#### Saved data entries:

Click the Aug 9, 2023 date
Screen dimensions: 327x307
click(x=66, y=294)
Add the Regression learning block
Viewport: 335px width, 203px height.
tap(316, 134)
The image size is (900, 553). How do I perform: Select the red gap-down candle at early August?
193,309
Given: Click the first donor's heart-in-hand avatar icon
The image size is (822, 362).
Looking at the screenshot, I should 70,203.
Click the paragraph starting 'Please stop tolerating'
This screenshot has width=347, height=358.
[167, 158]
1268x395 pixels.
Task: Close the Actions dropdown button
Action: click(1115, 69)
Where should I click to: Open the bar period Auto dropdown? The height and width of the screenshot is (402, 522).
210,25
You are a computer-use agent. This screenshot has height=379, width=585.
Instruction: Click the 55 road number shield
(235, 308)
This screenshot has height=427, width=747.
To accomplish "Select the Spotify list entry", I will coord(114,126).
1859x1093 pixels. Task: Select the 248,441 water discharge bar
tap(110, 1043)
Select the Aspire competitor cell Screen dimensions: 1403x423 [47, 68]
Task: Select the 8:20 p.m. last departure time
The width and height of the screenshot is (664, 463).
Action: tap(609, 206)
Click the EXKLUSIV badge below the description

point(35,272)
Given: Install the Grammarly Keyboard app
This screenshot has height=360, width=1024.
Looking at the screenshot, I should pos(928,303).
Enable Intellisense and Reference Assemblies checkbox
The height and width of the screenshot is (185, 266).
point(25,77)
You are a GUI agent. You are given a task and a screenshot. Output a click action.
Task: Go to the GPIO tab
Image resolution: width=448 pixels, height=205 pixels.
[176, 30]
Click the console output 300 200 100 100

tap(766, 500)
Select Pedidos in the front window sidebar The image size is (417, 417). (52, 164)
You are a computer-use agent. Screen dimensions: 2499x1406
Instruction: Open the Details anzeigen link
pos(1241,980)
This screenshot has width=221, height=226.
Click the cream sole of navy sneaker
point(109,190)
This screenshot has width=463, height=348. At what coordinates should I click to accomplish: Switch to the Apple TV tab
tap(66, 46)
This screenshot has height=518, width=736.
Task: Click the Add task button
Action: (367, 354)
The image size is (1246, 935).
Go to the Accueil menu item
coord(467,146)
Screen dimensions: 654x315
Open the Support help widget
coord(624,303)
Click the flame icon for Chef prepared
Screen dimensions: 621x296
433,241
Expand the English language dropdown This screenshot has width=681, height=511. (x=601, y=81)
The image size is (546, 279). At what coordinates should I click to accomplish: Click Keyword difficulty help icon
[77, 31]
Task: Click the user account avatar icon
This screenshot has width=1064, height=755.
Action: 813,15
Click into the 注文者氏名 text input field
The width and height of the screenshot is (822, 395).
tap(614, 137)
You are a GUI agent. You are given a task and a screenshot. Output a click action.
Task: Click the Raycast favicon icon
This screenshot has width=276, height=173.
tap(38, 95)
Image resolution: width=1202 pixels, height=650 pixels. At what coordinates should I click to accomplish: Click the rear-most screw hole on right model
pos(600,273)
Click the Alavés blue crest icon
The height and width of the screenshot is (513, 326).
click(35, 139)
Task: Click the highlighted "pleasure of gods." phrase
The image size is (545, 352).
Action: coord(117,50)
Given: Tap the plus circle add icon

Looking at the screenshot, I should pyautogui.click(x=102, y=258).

#### Problem statement:
In the entries above, find each line with "agent" and list it.

#### Answer to this task:
You are a computer-use agent. This screenshot has height=379, width=585.
You are a GUI agent. You are given a task and a screenshot. Output a click action.
You are a computer-use agent. Screen dimensions: 2499x1406
You are a GUI agent. You are given a task and a screenshot. Output a click action.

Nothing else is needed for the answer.